The Court first held that the directors did not face a substantial likelihood of liability for pre-acquisition claims because Delaware’s three-year statute of limitations barred such claims. Specifically, the Court held that the statute began to run, at the latest, on September 23, 2016, when the Starwood acquisition closed. The plaintiff filed the action on December 3, 2019, more than 3 years later. The Court also held that no tolling doctrines applied that would have paused the running of the statute. Notably, the Court held that the pendency of a stockholder demand to inspect books and records pursuant to 8 Del. C. § 220 (before the filing of a 220 complaint) generally does not operate to toll the statute of limitations. The Court explained that, unlike a 220 demand, a 220 action “presents strong evidence that [a] plaintiff was aggressively asserting a claim.” The Court, however, did not completely foreclose the possibility that, in connection with a future 220 demand, a “stockholder’s dogged pursuit of its statutory books and records rights [may] provide[] a basis for tolling.”

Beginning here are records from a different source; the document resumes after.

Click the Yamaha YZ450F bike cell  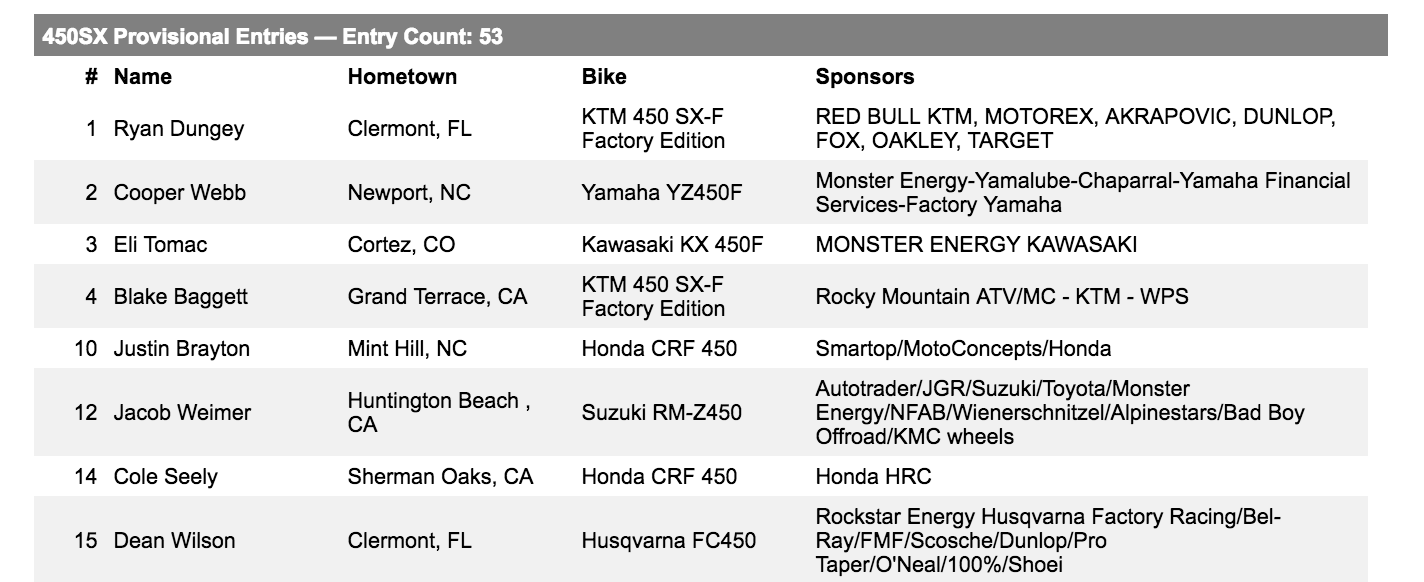point(662,193)
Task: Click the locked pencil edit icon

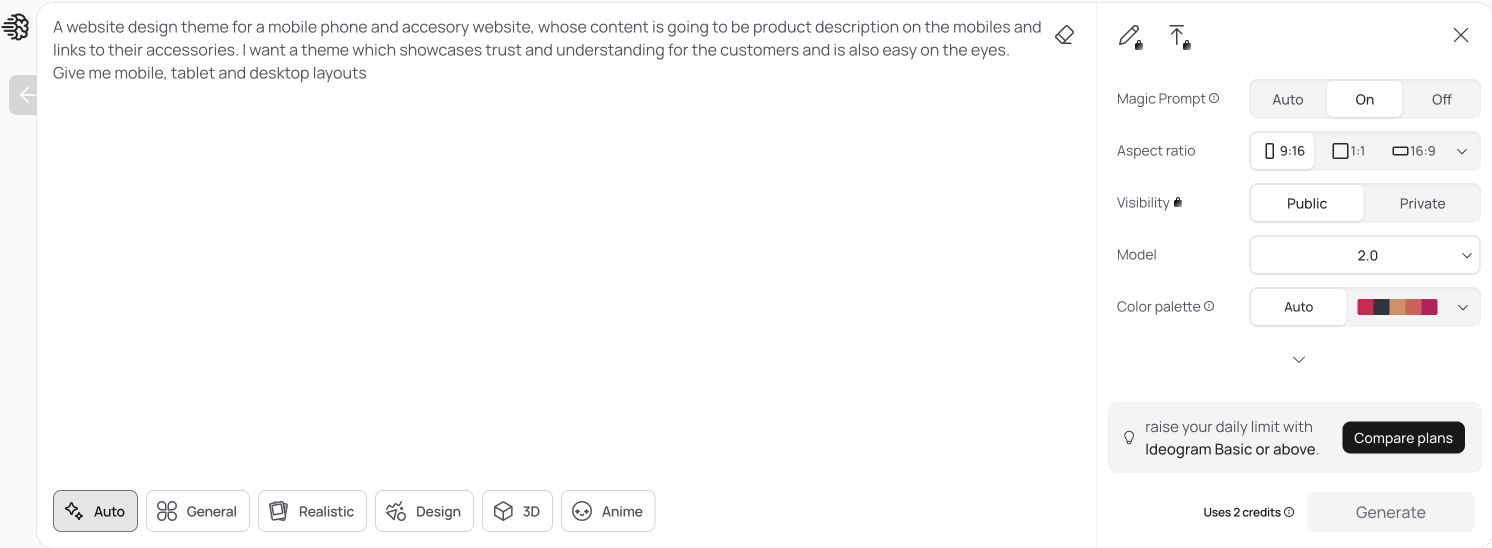Action: tap(1130, 37)
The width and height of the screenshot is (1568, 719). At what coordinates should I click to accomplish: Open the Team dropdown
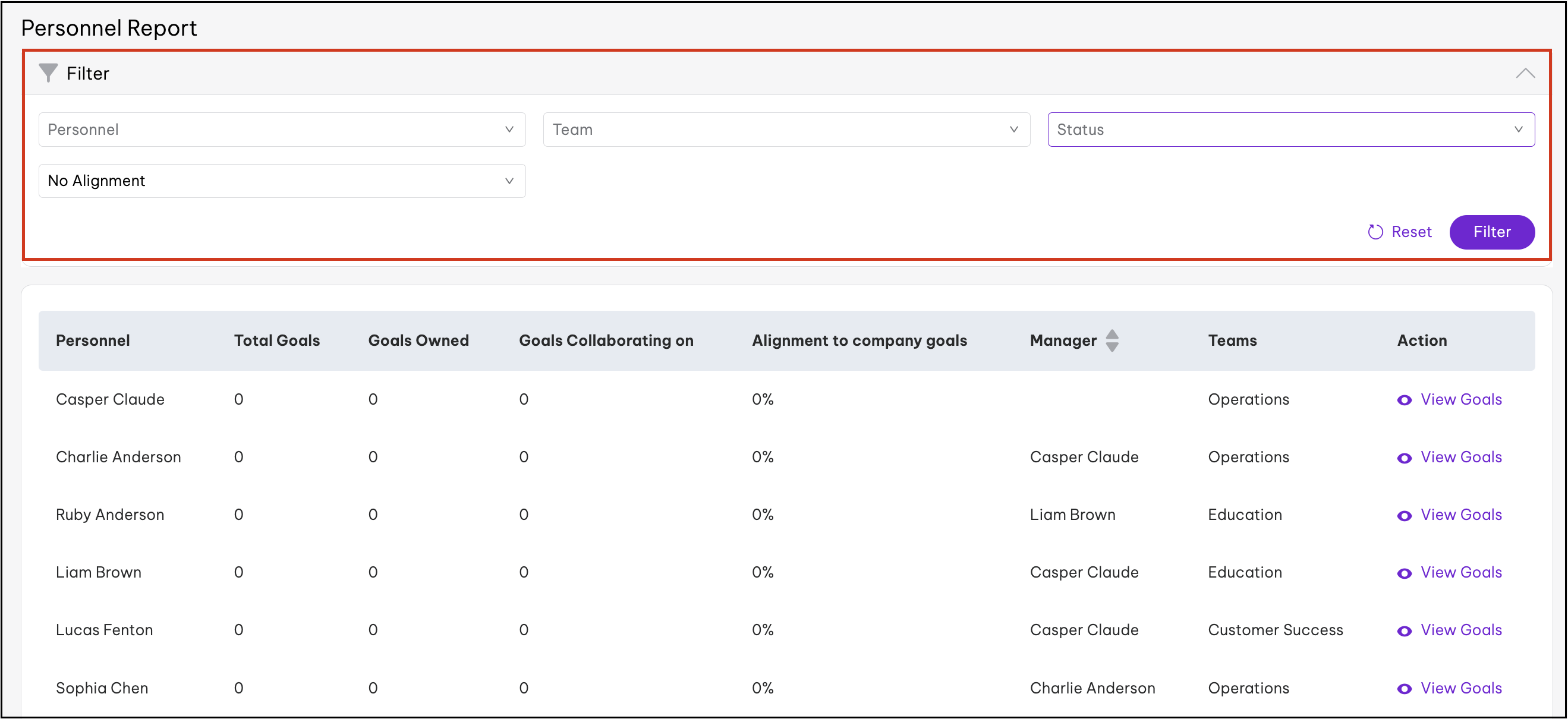[786, 129]
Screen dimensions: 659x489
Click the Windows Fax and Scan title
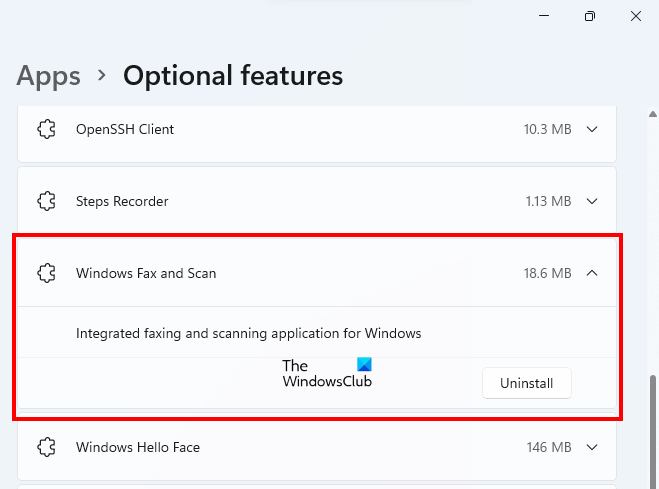pyautogui.click(x=146, y=272)
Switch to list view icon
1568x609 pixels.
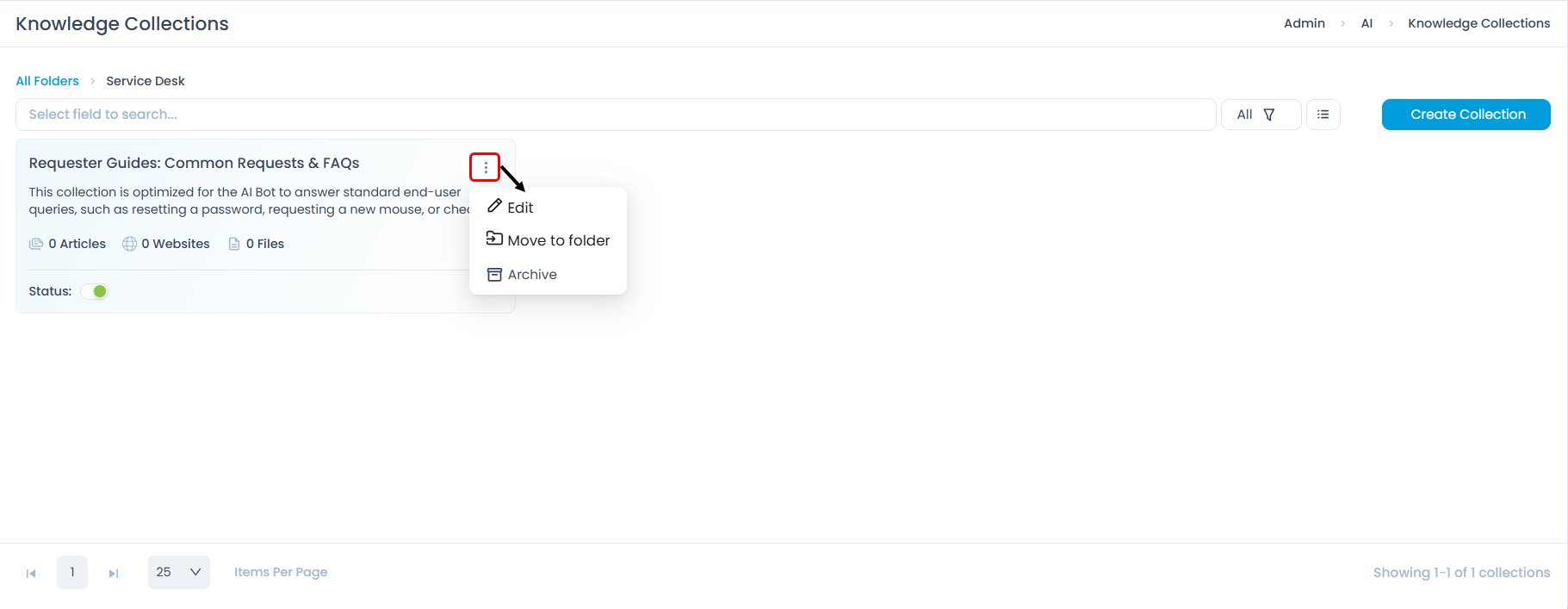click(1323, 115)
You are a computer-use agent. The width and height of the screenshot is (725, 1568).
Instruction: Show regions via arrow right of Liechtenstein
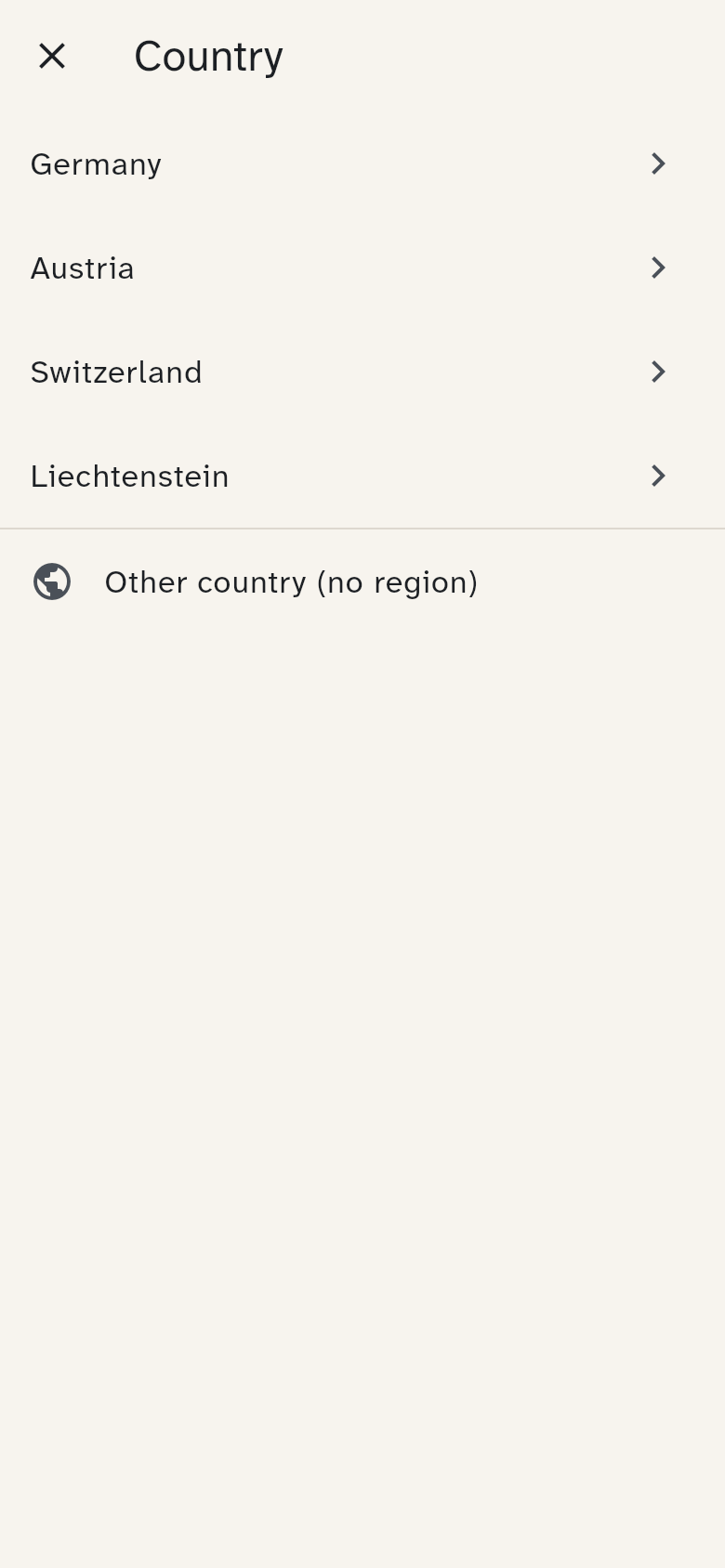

The Court next held that the plaintiff’s allegations did not demonstrate that the directors faced a substantial likelihood of liability for post-acquisition breaches of their duties of loyalty under Caremark. In general, the Court found that the plaintiff failed to plead facts showing that the defendants acted in bad faith, “essential to establish[ing] director oversight liability” under Caremark.
Under Caremark’s first prong, the Court held that the allegations of the Complaint demonstrated that the Board had adequate controls in place with respect to Company cybersecurity. Specifically, the Court pointed to allegations that the Board and Audit Committee were “routinely apprised” of cybersecurity risks and mitigation and additionally received annual reports on the Company’s “Enterprise Risk Assessment” that specifically evaluated cybersecurity, clearly meeting the “baseline requirement” of Caremark’s first prong.
The Court next held that there was no adequately alleged failure by the Board to monitor or oversee operations, as required under Caremark’s second prong, because the plaintiff had failed to adequately plead that the Board knew about “red flags” of corporate misconduct rising to the level of legal or regulatory violations and consciously disregarded them.
While the plaintiff insisted that the Board knew that the Company’s cybersecurity controls failed to meet industry standards, the Court found that such standards are not mandated by law and thus any violations thereof were insufficient to meet the rigorous standard set forth in Caremark’s second prong. Additionally, the Court held that, even if the Board had been aware of “red flags” of sufficient corporate misconduct, the complaint lacked allegations that the Board overlooked or failed to address them. Rather, the plaintiff alleged that when the Board was briefed on potential vulnerabilities in the Starwood database, it adopted “Intended Actions” to address them.
Lastly, the Court held that plaintiff’s allegations did not demonstrate that the directors faced substantial likelihood of liability related to the timing of Marriott’s disclosure of the data breach. Specifically, the plaintiff alleged that, once the Board learned that personal data had been accessed, thus triggering the notification requirement, the Company publicly announced its investigatory findings after only 11 days. The Court held that this prompt response in no way suggested bad faith on the part of the Board.